Auf einen Blick
- Zuletzt hielt Vreni Schneider 1995 die Slalom-Kugel in den Händen, Camille Rast könnte ihr nun nachfolgen
- SRF-Experte Plaschy lobt Rasts Technik, Selbstvertrauen und ihren Gleichgewichtssinn
- Im Moment liegt Rast bei den Punkten vor Wendy Holdener und Zrinka Ljutic
Vreni Schneider hält 1995 die Slalom-Kristallkugel in die Höhe. 30 Jahre ist dieses Bild alt. Noch immer wartet die Gold-Vreni auf eine Nachfolgerin. Doch nun gibt es deutlich Anzeichen, dass diese schwarze Schweizer Ski-Serie bald ein Ende haben könnte. Nach sechs von zehn Rennen führt Camille Rast (405 Punkte) den Slalom-Weltcup an. «Es spricht derzeit nichts dagegen, dass es Camille schaffen kann», sagt Slalom-Altmeister Didier Plaschy (51).
Tatsächlich schwebt Rast in diesem Winter auf Zick-Zack-Wolke sieben. Ihre bisherigen Platzierungen? Fünfte, Dritte, Erste, Vierte, Vierte und Erste. Die 25-jährige Walliserin ist nicht nur konstant, sondern auch konstant schnell.
Ihr Triumph beim Nachtrennen in Flachau war phänomenal. Trotzdem antwortet Plaschy auf die Frage, was ihn an Rast am meisten beeindruckt, ganz cool: «Nichts.» Wie bitte? Er erklärt: «Camille war Junioren-Weltmeisterin im Slalom. Dass sie eines Tages ganz vorne landen würde, war absehbar. Sie verlor halt vier Jahre mit Verletzungen und Krankheiten, aber nun ist sie da und zeigt ihre brillante Technik.»
Rast meidet Löcher wie heisse Herdplatten
Diese ganz besondere Technik spielte Rast in Flachau im zweiten Lauf aus, wo sie von Platz 8 auf 1 vorprescht.

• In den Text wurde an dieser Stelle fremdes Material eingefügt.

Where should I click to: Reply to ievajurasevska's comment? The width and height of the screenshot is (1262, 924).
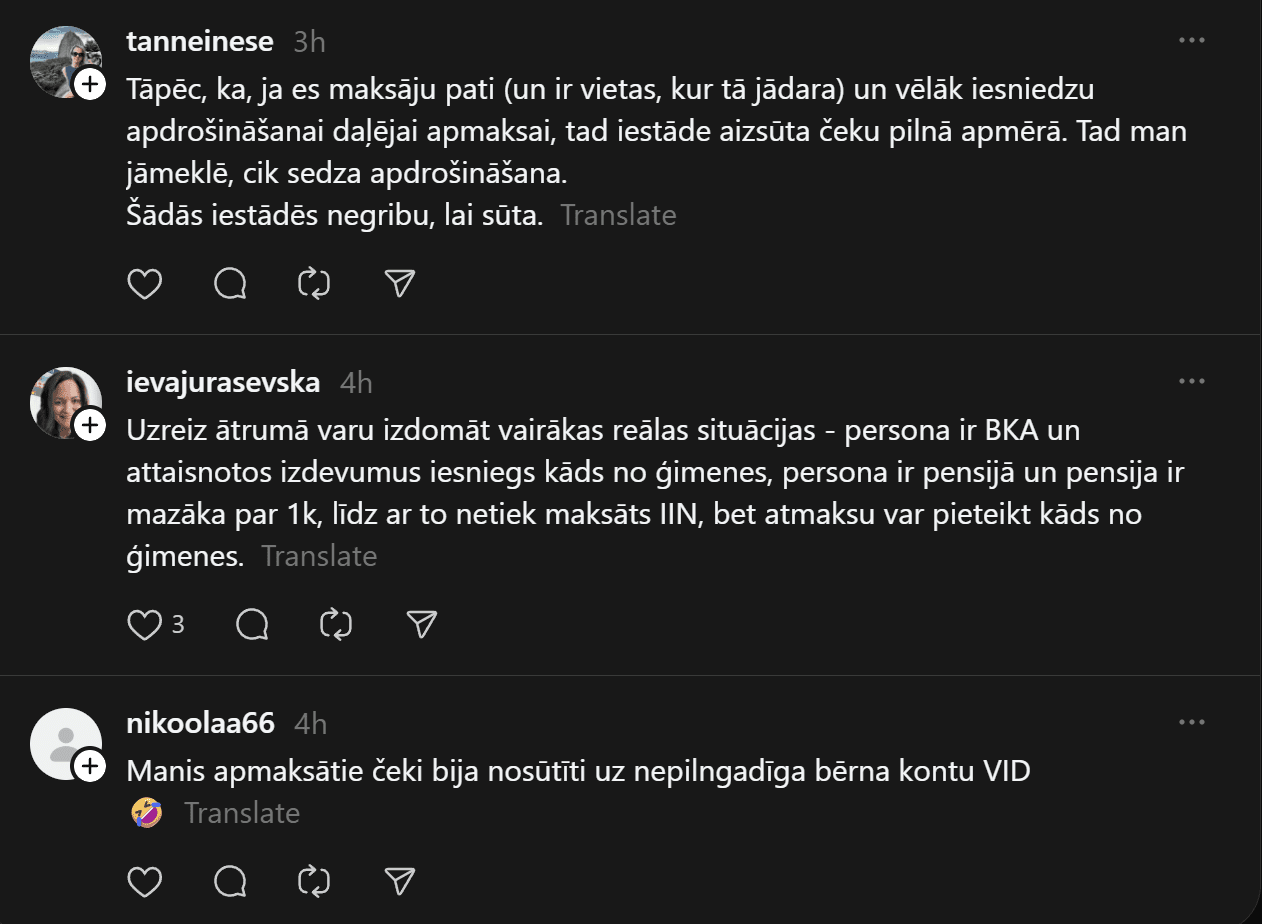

Während viele Gegnerinnen an den tiefen Furchen und heftigen Schlaglöcher verzweifelten, wendete Rast eine eigene Strategie an. «Sie machte es wie Clément Noël und Lucas Pinheiro Braathen», so Plaschy. Was das heisst? «Camille zeigte ihre Fähigkeit, sehr eng an den Toren dran zu sein. Sie vermied es, in die Löcher zu fahren – so, als wären sie heisse Herdplatten, die sie nicht mit den Ski berühren wollte. Sie kam also innen durch. Das erfordert nicht nur viel Können, sondern auch Selbstvertrauen und einen erstklassigen Gleichgewichtssinn.»
Gewonnen hat Rast die Kugel selbstredend noch nicht. Teamkollegin Wendy Holdener (31) hat 60 Punkte Rückstand und Zrinka Ljutic (20, Kro) liegt 96 Zähler zurück. «Zrinka zog in Flachau zwar einen Nuller ein, sie fährt aber sehr gut», so Plaschy.
«Alles, was noch kommt, ist Bonus», hatte Rast nach ihrem Sieg in Killington (USA) Anfang Dezember 2024 gesagt. Es ist offensichtlich eine Einstellung, die sie beflügelt. Den roten Slalom-Teppich hat sie sich jedenfalls ausgerollt. Und wer weiss, vielleicht hat Vreni Schneider ja tatsächlich bald eine Nachfolgerin.